# [Available records]

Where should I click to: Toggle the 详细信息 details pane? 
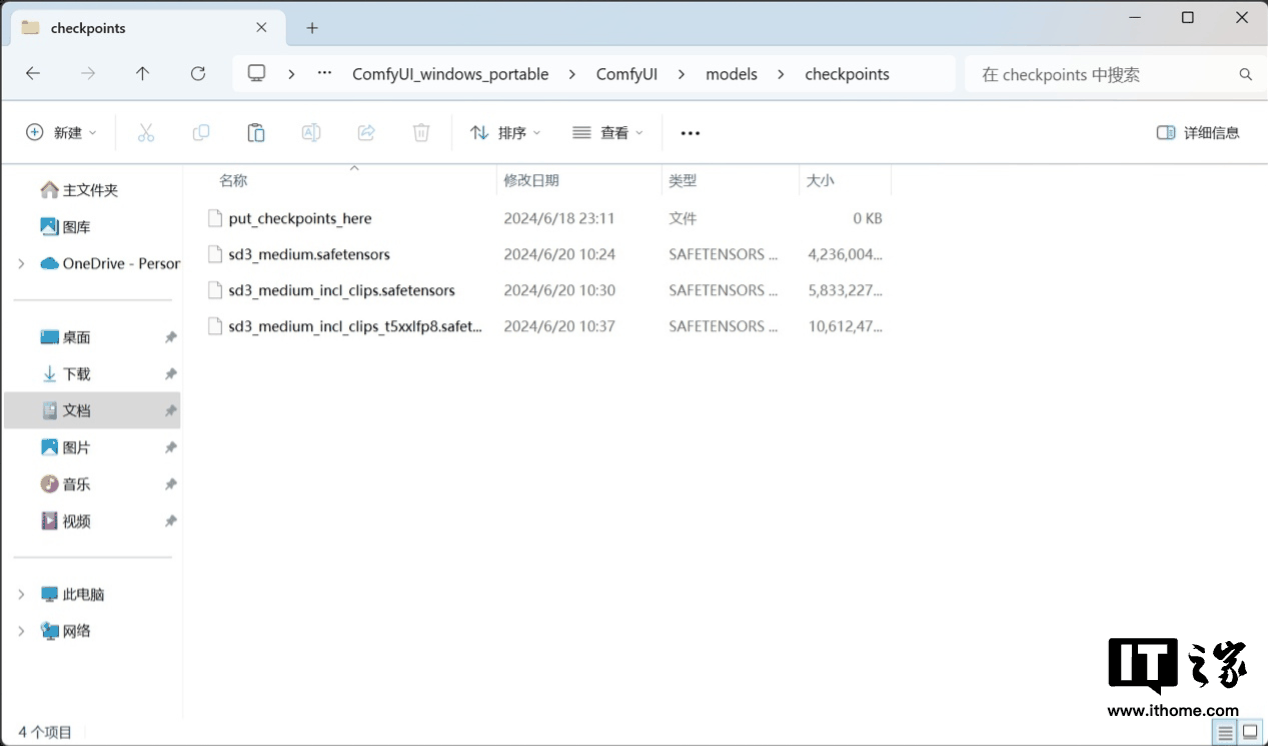[1198, 132]
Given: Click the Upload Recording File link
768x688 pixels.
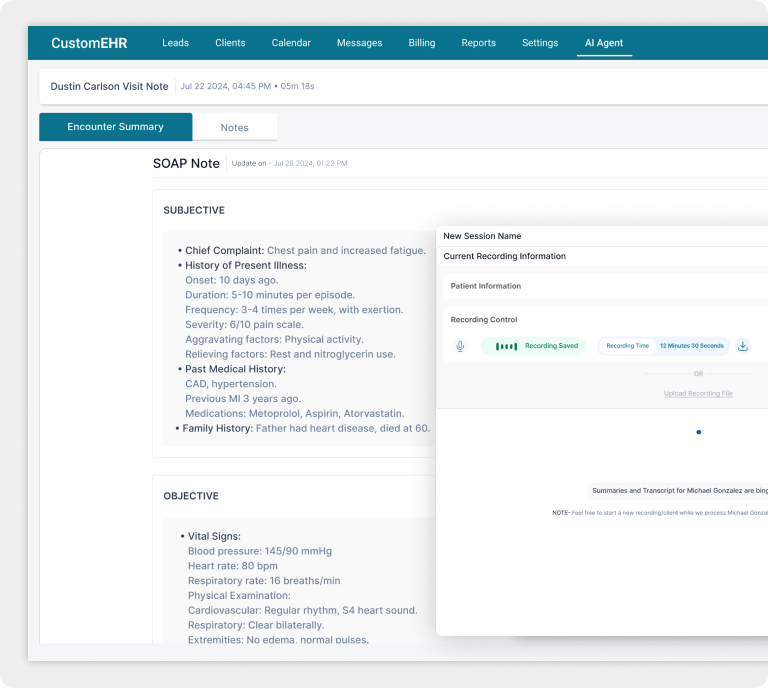Looking at the screenshot, I should pyautogui.click(x=698, y=393).
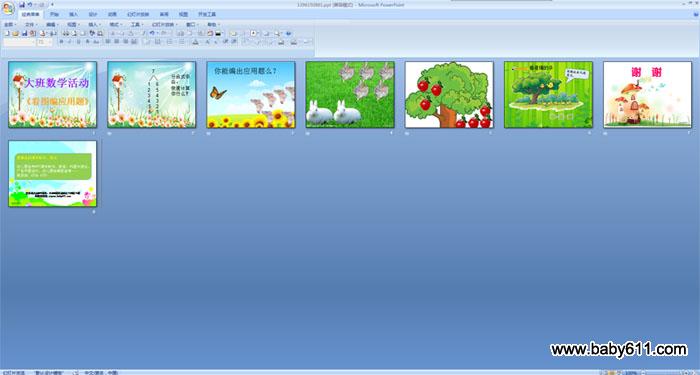Open the font size combo box
This screenshot has width=700, height=375.
pyautogui.click(x=44, y=42)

# [Required work]
Your output must consist only of the lines from the line with "Given: Click the Upload Recording File link" through the final line of the data, both included, reproduced exactly and free of pictures.

# [Answer to the problem]
Given: Click the Upload Recording File link
768x688 pixels.
Looking at the screenshot, I should pyautogui.click(x=698, y=393).
Open the font size combo box
This screenshot has width=700, height=375.
pyautogui.click(x=44, y=42)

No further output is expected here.